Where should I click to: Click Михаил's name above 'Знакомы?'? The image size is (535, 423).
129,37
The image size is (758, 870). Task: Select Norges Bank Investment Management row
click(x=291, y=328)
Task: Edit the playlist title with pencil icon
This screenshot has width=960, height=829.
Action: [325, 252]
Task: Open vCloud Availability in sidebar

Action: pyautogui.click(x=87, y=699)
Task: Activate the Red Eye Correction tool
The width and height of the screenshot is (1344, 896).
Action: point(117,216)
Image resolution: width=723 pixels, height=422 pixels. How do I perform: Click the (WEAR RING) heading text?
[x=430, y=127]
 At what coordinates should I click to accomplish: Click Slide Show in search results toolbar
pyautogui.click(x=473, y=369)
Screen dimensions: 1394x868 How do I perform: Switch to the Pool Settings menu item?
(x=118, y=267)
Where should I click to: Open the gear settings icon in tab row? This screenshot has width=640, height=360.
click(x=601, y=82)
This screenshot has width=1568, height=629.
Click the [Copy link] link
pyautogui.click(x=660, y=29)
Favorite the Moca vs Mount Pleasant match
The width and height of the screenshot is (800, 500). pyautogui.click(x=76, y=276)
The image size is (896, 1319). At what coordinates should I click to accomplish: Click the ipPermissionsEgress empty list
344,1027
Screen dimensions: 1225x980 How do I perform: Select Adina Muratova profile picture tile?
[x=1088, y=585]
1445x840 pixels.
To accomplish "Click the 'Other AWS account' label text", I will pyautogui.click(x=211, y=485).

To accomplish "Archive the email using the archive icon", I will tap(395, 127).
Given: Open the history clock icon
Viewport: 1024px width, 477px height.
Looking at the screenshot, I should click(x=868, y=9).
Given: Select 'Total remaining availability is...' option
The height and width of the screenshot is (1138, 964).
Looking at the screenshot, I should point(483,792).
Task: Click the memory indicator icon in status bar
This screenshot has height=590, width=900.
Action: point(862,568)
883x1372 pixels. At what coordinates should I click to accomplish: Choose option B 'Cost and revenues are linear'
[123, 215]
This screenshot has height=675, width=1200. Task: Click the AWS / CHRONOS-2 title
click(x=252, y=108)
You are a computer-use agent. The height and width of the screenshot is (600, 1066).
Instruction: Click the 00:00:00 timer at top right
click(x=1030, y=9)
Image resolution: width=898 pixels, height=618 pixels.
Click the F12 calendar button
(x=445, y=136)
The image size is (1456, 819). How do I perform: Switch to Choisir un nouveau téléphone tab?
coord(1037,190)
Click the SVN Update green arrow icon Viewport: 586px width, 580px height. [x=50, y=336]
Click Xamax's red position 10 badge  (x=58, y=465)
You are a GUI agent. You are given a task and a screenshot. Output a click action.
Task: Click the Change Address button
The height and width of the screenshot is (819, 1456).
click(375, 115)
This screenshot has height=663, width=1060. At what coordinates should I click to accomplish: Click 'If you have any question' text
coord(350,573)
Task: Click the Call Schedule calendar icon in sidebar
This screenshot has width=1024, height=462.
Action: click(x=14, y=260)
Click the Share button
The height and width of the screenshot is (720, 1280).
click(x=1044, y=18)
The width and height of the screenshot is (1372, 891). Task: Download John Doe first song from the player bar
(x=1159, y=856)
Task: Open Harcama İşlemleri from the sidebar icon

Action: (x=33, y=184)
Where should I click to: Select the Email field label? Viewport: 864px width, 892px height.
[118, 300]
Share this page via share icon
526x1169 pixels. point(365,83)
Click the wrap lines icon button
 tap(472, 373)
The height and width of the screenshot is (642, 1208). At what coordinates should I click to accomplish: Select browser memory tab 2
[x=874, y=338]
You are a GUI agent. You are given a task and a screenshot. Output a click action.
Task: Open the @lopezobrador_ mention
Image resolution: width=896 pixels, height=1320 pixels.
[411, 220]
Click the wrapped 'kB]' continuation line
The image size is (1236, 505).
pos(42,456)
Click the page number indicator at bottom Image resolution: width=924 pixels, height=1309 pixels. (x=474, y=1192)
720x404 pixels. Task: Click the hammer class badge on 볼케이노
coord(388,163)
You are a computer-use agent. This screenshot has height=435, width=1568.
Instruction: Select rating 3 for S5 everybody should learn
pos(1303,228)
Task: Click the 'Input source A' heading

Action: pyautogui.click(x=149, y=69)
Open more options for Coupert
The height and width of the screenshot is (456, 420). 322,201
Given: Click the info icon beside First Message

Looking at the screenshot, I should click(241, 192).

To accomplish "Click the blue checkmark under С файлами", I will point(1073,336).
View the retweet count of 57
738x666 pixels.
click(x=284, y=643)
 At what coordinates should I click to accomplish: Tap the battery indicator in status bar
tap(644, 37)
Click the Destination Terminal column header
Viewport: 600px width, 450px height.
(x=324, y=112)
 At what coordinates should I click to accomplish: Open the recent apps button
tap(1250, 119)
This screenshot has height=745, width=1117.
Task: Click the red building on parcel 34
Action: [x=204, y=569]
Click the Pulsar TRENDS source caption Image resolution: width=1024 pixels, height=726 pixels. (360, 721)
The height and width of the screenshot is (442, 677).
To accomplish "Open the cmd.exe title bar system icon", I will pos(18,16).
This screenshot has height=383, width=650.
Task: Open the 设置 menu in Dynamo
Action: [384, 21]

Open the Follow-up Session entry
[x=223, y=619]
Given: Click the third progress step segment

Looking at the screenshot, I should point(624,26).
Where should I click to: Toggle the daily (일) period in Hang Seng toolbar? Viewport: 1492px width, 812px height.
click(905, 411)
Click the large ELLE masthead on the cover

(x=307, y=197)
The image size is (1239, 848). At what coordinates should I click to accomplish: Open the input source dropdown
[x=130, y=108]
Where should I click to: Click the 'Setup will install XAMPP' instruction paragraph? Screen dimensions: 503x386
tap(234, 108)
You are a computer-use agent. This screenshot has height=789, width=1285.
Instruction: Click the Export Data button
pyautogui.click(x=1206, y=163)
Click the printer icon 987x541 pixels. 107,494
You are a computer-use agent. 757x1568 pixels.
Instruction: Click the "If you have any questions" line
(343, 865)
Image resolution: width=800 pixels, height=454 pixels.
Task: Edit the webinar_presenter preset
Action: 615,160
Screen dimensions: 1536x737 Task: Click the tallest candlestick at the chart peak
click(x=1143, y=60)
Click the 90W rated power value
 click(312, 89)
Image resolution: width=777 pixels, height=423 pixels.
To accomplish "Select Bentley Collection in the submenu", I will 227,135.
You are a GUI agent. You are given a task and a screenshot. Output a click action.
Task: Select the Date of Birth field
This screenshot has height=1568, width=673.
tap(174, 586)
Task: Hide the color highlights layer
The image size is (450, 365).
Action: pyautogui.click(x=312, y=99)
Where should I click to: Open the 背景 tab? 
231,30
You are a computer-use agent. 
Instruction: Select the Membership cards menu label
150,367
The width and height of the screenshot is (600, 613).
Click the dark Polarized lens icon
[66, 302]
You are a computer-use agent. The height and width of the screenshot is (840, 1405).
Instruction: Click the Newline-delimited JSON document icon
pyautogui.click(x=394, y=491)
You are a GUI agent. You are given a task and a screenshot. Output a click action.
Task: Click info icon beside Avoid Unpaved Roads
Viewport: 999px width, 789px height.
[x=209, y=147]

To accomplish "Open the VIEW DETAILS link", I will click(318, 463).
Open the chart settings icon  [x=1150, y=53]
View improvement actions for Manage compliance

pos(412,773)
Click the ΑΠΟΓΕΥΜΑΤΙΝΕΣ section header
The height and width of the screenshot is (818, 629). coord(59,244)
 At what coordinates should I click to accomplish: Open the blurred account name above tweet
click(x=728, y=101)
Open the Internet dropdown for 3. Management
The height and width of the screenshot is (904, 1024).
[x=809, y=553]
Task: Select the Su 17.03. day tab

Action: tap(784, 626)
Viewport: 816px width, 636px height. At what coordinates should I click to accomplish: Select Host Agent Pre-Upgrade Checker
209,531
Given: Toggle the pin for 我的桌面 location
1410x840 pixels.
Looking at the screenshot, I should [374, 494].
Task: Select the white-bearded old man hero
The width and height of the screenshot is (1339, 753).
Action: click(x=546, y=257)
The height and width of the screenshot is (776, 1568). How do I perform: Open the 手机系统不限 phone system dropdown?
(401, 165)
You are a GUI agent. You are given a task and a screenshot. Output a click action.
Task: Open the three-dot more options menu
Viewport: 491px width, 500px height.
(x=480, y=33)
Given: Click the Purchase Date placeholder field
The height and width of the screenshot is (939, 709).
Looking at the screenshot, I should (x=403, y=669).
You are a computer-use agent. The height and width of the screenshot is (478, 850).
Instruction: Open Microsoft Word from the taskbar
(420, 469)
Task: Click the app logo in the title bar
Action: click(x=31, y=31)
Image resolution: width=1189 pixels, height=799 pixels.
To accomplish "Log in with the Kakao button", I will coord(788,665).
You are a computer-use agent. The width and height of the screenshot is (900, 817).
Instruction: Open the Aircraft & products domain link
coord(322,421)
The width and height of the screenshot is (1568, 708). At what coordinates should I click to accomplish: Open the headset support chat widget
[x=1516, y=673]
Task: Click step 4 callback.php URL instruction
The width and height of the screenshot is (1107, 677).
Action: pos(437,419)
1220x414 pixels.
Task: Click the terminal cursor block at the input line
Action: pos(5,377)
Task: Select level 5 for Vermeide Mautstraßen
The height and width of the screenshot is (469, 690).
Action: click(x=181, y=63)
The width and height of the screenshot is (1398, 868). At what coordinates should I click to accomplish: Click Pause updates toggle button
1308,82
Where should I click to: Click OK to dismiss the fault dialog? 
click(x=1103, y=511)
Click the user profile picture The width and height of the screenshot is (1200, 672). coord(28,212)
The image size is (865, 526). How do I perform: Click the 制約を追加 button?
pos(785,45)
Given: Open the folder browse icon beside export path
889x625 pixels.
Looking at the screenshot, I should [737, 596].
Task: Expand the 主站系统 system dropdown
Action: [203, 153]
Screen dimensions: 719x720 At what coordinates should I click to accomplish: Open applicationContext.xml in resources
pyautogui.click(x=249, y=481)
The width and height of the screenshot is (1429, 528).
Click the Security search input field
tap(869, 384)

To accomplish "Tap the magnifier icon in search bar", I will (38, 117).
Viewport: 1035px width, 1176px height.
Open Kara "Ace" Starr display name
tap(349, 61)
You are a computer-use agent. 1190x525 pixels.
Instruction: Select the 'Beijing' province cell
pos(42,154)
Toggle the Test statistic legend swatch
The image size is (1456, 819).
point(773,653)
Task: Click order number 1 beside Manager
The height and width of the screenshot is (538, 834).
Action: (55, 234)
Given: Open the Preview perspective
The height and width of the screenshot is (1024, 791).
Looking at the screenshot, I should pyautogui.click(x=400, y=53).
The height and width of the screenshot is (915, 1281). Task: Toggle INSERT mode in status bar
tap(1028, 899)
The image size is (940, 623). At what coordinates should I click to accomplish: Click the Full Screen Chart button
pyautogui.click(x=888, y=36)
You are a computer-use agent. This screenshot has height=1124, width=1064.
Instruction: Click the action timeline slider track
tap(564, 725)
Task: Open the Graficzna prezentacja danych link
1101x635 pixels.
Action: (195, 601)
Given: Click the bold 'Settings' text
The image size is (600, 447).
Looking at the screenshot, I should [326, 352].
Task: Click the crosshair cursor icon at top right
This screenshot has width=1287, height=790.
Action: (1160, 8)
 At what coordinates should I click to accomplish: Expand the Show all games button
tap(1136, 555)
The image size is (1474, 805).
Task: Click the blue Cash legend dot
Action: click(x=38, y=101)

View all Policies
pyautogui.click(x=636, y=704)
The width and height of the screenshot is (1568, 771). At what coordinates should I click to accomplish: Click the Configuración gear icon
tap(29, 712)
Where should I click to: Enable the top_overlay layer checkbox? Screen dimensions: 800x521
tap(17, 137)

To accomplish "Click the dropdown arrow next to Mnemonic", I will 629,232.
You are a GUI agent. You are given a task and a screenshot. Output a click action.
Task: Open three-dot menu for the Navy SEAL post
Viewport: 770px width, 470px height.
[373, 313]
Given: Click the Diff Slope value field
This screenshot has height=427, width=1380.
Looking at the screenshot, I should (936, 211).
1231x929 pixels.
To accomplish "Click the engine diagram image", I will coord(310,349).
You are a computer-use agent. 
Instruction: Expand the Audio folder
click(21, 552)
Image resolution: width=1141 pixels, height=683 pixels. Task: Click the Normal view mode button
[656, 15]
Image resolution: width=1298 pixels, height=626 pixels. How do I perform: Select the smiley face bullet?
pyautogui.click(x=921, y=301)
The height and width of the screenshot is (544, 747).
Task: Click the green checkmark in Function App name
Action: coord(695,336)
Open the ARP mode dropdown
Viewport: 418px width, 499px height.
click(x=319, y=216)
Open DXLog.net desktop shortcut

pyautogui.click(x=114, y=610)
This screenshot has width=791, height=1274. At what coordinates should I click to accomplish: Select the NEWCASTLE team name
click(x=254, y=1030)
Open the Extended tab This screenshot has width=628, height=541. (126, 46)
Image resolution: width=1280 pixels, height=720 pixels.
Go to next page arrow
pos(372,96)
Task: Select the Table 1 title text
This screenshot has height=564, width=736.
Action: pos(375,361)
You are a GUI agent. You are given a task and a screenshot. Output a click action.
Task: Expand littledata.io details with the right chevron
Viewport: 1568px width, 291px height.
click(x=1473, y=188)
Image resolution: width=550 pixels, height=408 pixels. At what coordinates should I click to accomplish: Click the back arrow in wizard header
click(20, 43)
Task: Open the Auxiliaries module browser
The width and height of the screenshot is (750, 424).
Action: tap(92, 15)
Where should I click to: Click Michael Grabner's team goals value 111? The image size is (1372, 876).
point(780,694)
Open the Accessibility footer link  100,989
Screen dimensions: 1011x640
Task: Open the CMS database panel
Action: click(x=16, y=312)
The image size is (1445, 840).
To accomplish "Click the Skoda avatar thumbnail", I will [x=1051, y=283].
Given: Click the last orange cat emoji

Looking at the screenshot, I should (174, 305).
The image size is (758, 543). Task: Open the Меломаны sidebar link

*Aim of the exercise:* What you write should match, character for character, the lines from the one with "Open the Accessibility" to the end of the data, both included.

*Task answer:*
Open the Accessibility footer link  100,989
Screen dimensions: 1011x640
Task: Open the CMS database panel
Action: click(x=16, y=312)
The image size is (1445, 840).
To accomplish "Click the Skoda avatar thumbnail", I will [x=1051, y=283].
Given: Click the last orange cat emoji

Looking at the screenshot, I should (174, 305).
The image size is (758, 543). Task: Open the Меломаны sidebar link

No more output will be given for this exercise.